Vibberts was a broadcast mixer for the Budweiser Made in America Festival in Los Angeles, NewNowNext Awards 2013, Tegan and Sara, Kesha, and VH1's Do Something Awards 2013, mixing Sara Bareilles. He also recorded the Justin Timberlake and Jay-Z Legends of the Summer Tour at the Rose Bowl Stadium where he partnered with Music Mix Mobile (which is a remote recording truck) for this recording.

From 2009 to the present day, Vibberts has been co-founder, producer and engineer at Spotlight 87 Entertainment.
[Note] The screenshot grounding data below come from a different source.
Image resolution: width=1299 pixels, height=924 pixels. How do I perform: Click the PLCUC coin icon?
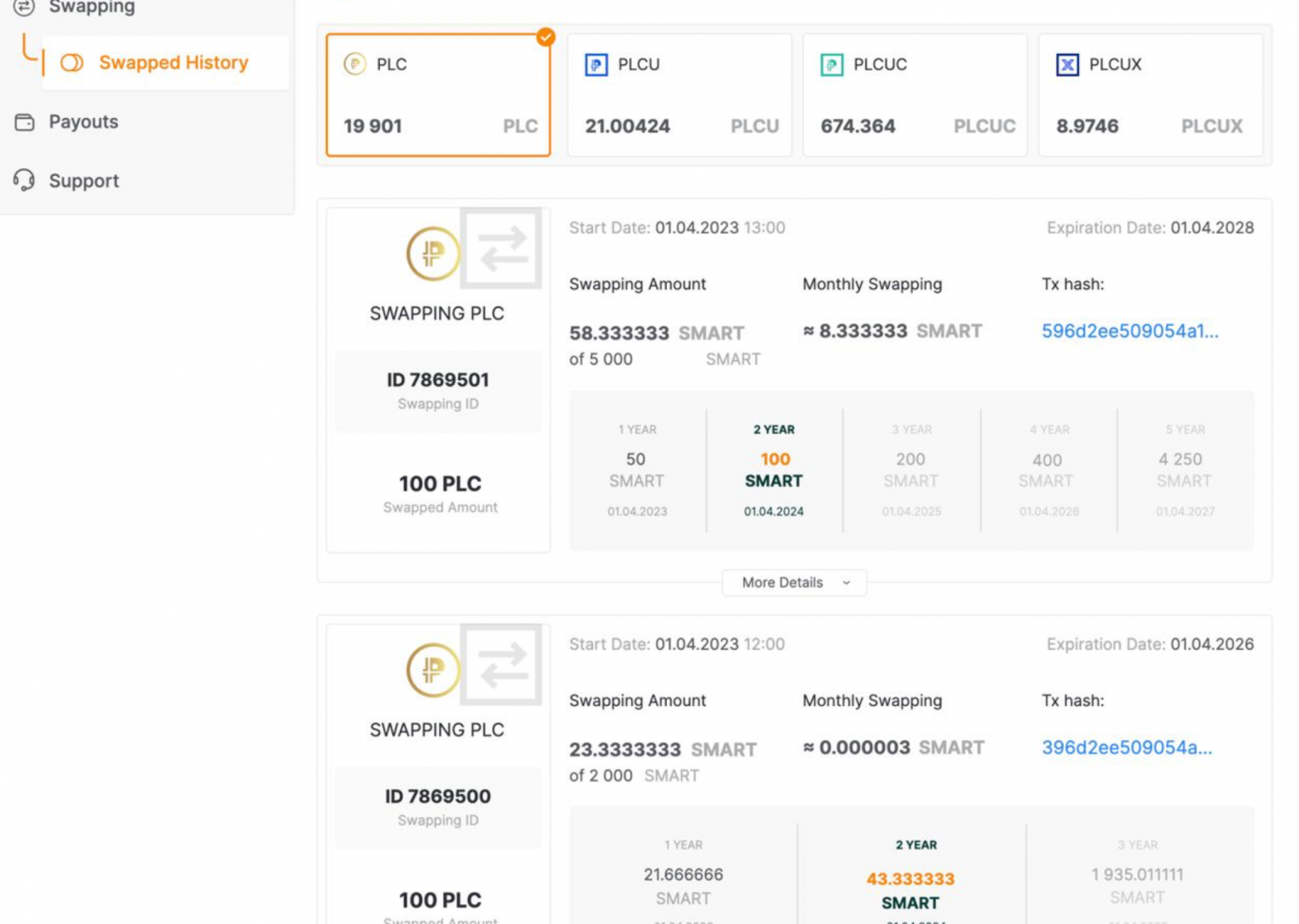(832, 65)
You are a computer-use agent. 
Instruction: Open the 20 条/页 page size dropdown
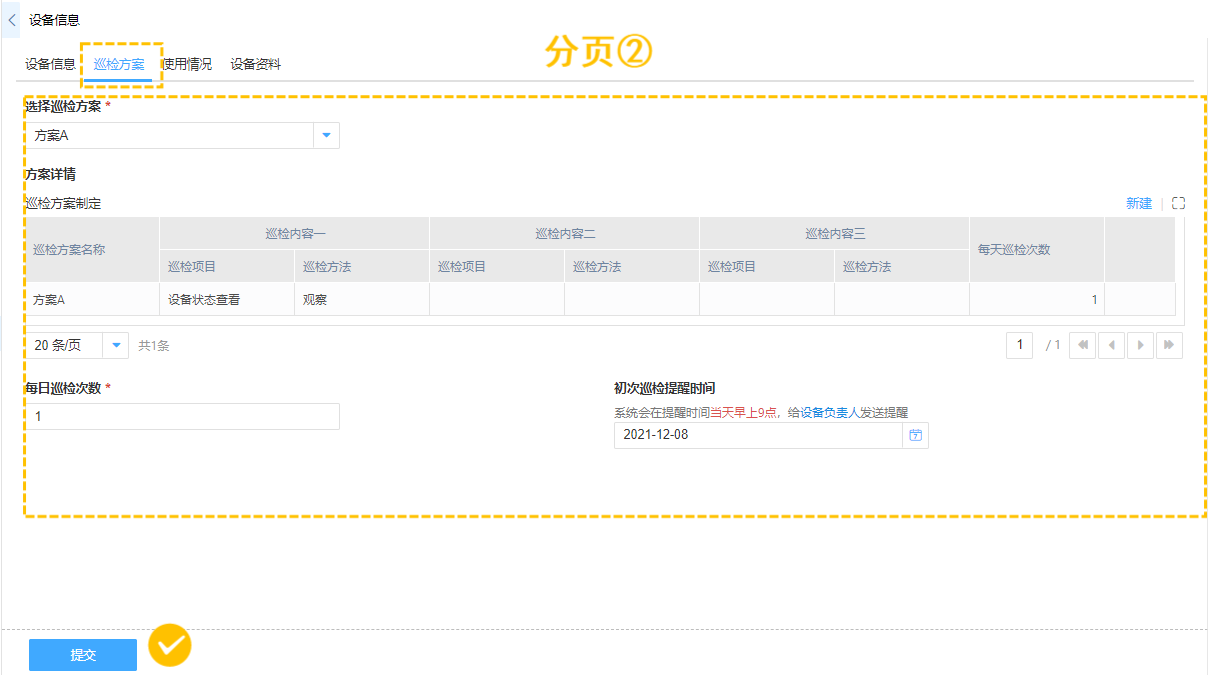coord(116,346)
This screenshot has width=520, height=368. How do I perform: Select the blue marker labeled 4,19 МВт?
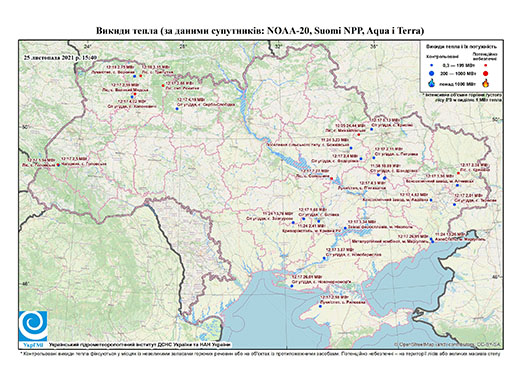(177, 109)
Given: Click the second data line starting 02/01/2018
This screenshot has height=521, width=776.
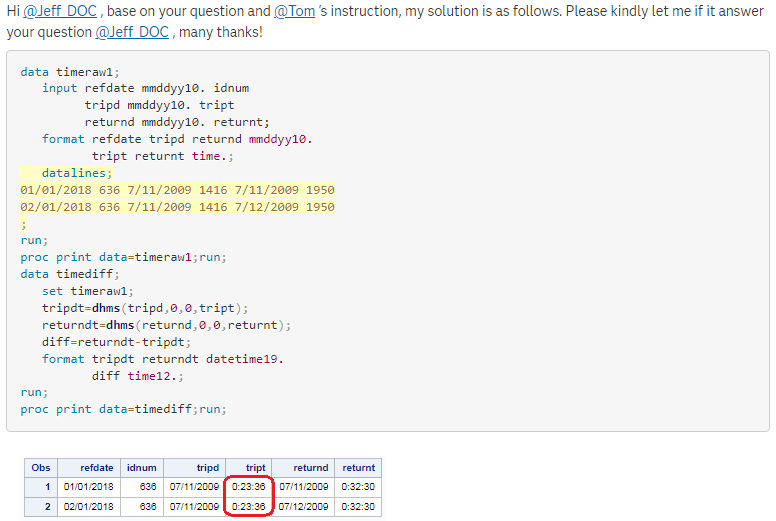Looking at the screenshot, I should (x=177, y=207).
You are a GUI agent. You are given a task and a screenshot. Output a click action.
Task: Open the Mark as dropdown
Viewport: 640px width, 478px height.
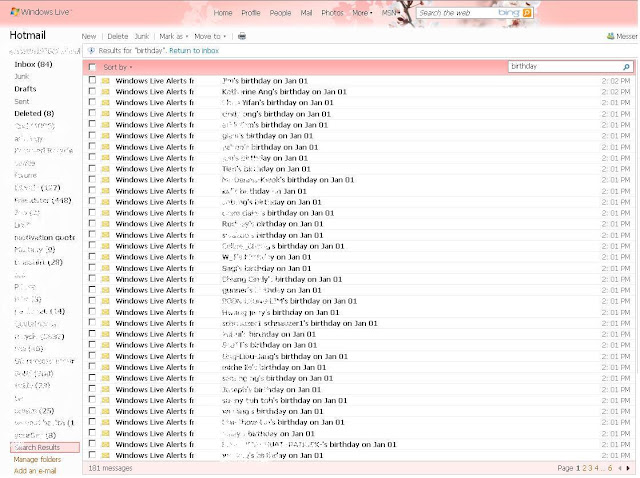tap(173, 36)
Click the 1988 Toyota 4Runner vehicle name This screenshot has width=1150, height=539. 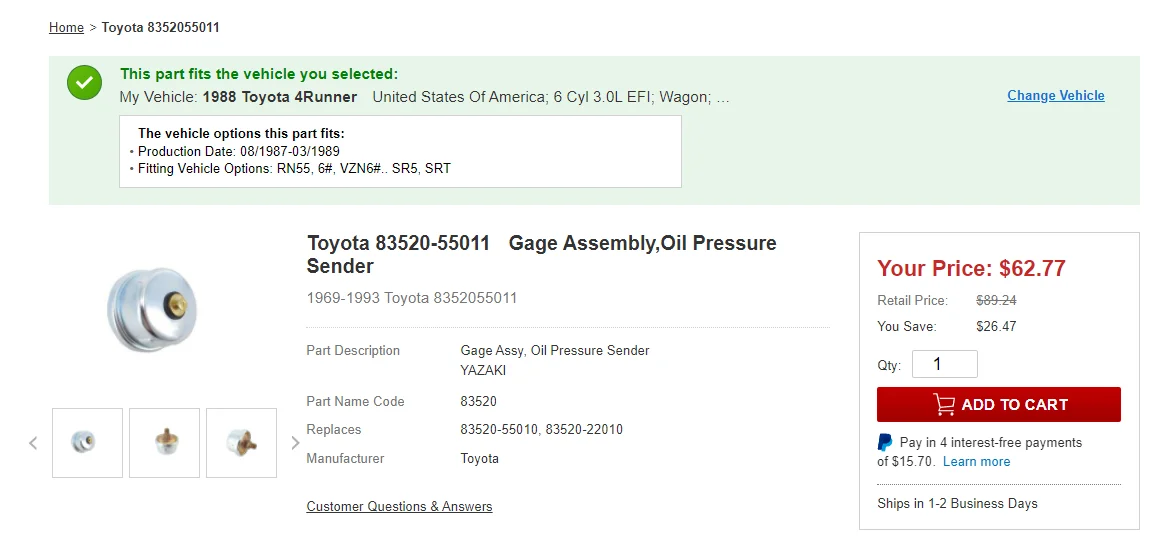pyautogui.click(x=279, y=97)
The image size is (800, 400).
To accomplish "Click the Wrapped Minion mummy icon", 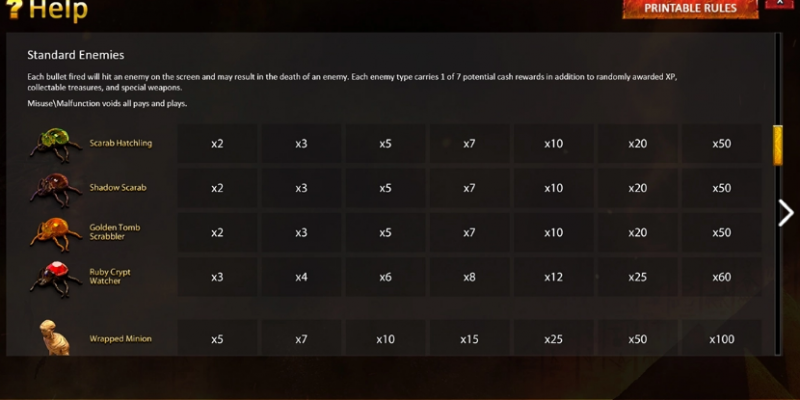I will click(x=54, y=337).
==Technical discography credits==
Selected credits;
- 1993 Billy Joel - River of Dreams
- 1993 Various - The Who's Tommy (original cast recording).
- 1993 Ryuichi Sakamoto - Little Buddha
- 1995 Michael Jackson - HIStory: Past, Present and Future, Book I
- 1995 Mariah Carey - Daydream
- 1997 Mychael Danna - Kama Sutra: A Tale of Love (Original Motion Picture Soundtrack)
- 1997 Alan Menken, David Zippel - Disney's Hercules (An Original Walt Disney Records Soundtrack)
- 1998 Michael Crawford - On Eagle's Wings
- 1998 Lauryn Hill - The Miseducation of Lauryn Hill
- 1998 Herbie Hancock - Gershwin's World
- 1999 Marc Anthony - Marc Anthony
- 1999 Savage Garden - Affirmation
- 2000 Boyz II Men - The Ballad Collection
- 2003 Stereophonics - You Gotta Go There To Come Back
- 2004 Marc Anthony - Valió la Pena
- 2004 Green Day - American Idiot
- 2005 Pussycat Dolls - PCD (album)
- 2006 Eric Clapton & JJ Cale - The Road to Escondido
- 2011 Chick Corea, Stanley Clarke and Lenny White - Forever
- 2013 Chick Corea Trio - Trilogy
- 2015 Chick Corea & Béla Fleck - Two
- 2015 Lalah Hathaway - Live
- 2015 Winter Symphony - Jennifer Thomas (pianist) album
- 2018 The Fire Within - Jennifer Thomas (pianist) album
- 2018 A Winter Blessing the Gift - SEAY

==Filmography==
- 2008 Dead Space: Downfall (Video) (score mixer)
- 2003 Jeepers Creepers 2 (additional score recordist)
- 1997 Hercules (music recording assistant)
- 1996 Kama Sutra: A Tale of Love (assistant sound engineer)
IMDb;

==Grammy Awards==
- 2015 Trilogy by the Chick Corea Trio, featuring Christian McBride and Brian Blade - Best Jazz Instrumental Album
- 2012 Forever by Chick Corea, Stanley Clarke, and Lenny White - Best Jazz Instrumental Album
- 2010 Live by Five Peace Band - Best Jazz Instrumental Album, Individual or Group
- 2009 The New Crystal Silence by Chick Corea and Gary Burton - Best Jazz Instrumental Album, Individual or Group

==Latin Grammy Awards==
- 2011 Forever by Chick Corea, Stanley Clarke, and Lenny White - Best Instrumental Album

==Personal life==
Over the years Vibberts has amassed a collection of over 9,000 CDs from all genres. In addition to music, Vibberts takes a great interest in astronomy and physics, having graduated in the subjects at the University of Massachusetts, Amherst.